▶ Stated task: Lay out all of the material below as a numbered list, omitting any blank lines.

▶ Entries locating text and items:
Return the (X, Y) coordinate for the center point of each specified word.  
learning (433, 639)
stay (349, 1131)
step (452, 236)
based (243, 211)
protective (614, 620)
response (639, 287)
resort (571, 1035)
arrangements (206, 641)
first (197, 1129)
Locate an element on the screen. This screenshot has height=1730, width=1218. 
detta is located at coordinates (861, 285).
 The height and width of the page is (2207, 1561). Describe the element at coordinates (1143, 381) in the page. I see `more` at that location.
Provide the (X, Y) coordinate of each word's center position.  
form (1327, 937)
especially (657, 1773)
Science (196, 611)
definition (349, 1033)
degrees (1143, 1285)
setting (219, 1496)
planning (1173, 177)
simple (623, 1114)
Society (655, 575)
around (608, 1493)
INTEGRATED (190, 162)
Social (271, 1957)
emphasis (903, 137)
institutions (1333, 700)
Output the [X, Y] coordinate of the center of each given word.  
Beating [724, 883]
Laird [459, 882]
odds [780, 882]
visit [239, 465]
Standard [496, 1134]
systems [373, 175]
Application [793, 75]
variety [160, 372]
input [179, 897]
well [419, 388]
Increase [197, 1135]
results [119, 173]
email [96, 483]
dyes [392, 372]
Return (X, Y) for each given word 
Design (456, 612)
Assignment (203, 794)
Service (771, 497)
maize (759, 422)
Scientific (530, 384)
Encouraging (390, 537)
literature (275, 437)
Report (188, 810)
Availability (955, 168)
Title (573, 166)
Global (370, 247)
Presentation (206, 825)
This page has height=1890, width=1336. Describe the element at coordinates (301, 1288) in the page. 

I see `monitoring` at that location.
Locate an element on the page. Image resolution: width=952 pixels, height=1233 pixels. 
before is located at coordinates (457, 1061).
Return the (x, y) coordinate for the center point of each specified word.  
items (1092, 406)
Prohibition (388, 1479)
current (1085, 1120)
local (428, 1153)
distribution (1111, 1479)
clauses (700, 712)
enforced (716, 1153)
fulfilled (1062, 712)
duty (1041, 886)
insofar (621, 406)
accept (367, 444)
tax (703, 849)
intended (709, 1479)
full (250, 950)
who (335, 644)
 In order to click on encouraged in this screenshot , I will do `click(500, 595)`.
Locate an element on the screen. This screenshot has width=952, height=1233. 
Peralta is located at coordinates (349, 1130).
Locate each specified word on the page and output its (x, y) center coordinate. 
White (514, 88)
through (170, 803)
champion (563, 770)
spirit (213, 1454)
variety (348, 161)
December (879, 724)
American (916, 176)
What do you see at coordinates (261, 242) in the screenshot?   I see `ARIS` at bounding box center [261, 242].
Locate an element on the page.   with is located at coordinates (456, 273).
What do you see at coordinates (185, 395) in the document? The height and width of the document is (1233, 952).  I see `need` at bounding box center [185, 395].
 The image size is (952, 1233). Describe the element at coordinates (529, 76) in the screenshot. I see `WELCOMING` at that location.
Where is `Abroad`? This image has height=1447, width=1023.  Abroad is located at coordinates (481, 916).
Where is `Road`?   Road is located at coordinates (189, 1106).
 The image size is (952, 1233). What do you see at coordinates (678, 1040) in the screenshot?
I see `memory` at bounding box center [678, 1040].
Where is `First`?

▶ Correct answer:
1. Return the (X, Y) coordinate for the center point of each specified word.  
2. learning (433, 639)
3. stay (349, 1131)
4. step (452, 236)
5. based (243, 211)
6. protective (614, 620)
7. response (639, 287)
8. resort (571, 1035)
9. arrangements (206, 641)
10. first (197, 1129)
11. Locate an element on the screen. This screenshot has height=1730, width=1218. 
12. detta is located at coordinates (861, 285).
13.  The height and width of the page is (2207, 1561). Describe the element at coordinates (1143, 381) in the page. I see `more` at that location.
14. Provide the (X, Y) coordinate of each word's center position.  
15. form (1327, 937)
16. especially (657, 1773)
17. Science (196, 611)
18. definition (349, 1033)
19. degrees (1143, 1285)
20. setting (219, 1496)
21. planning (1173, 177)
22. simple (623, 1114)
23. Society (655, 575)
24. around (608, 1493)
25. INTEGRATED (190, 162)
26. Social (271, 1957)
27. emphasis (903, 137)
28. institutions (1333, 700)
29. Output the [X, Y] coordinate of the center of each given word.  
30. Beating [724, 883]
31. Laird [459, 882]
32. odds [780, 882]
33. visit [239, 465]
34. Standard [496, 1134]
35. systems [373, 175]
36. Application [793, 75]
37. variety [160, 372]
38. input [179, 897]
39. well [419, 388]
40. Increase [197, 1135]
41. results [119, 173]
42. email [96, 483]
43. dyes [392, 372]
44. Return (X, Y) for each given word 
45. Design (456, 612)
46. Assignment (203, 794)
47. Service (771, 497)
48. maize (759, 422)
49. Scientific (530, 384)
50. Encouraging (390, 537)
51. literature (275, 437)
52. Report (188, 810)
53. Availability (955, 168)
54. Title (573, 166)
55. Global (370, 247)
56. Presentation (206, 825)
57. This page has height=1890, width=1336. Describe the element at coordinates (301, 1288) in the page. 
58. I see `monitoring` at that location.
59. Locate an element on the page. Image resolution: width=952 pixels, height=1233 pixels. 
60. before is located at coordinates (457, 1061).
61. Return the (x, y) coordinate for the center point of each specified word.  
62. items (1092, 406)
63. Prohibition (388, 1479)
64. current (1085, 1120)
65. local (428, 1153)
66. distribution (1111, 1479)
67. clauses (700, 712)
68. enforced (716, 1153)
69. fulfilled (1062, 712)
70. duty (1041, 886)
71. insofar (621, 406)
72. accept (367, 444)
73. tax (703, 849)
74. intended (709, 1479)
75. full (250, 950)
76. who (335, 644)
77.  In order to click on encouraged in this screenshot , I will do `click(500, 595)`.
78. Locate an element on the screen. This screenshot has width=952, height=1233. 
79. Peralta is located at coordinates (349, 1130).
80. Locate each specified word on the page and output its (x, y) center coordinate. 
81. White (514, 88)
82. through (170, 803)
83. champion (563, 770)
84. spirit (213, 1454)
85. variety (348, 161)
86. December (879, 724)
87. American (916, 176)
88. What do you see at coordinates (261, 242) in the screenshot?   I see `ARIS` at bounding box center [261, 242].
89. Locate an element on the page.   with is located at coordinates (456, 273).
90. What do you see at coordinates (185, 395) in the document? The height and width of the document is (1233, 952).  I see `need` at bounding box center [185, 395].
91.  The image size is (952, 1233). Describe the element at coordinates (529, 76) in the screenshot. I see `WELCOMING` at that location.
92. Where is `Abroad`? This image has height=1447, width=1023.  Abroad is located at coordinates (481, 916).
93. Where is `Road`?   Road is located at coordinates (189, 1106).
94.  The image size is (952, 1233). What do you see at coordinates (678, 1040) in the screenshot?
95. I see `memory` at bounding box center [678, 1040].
96. Where is `First`?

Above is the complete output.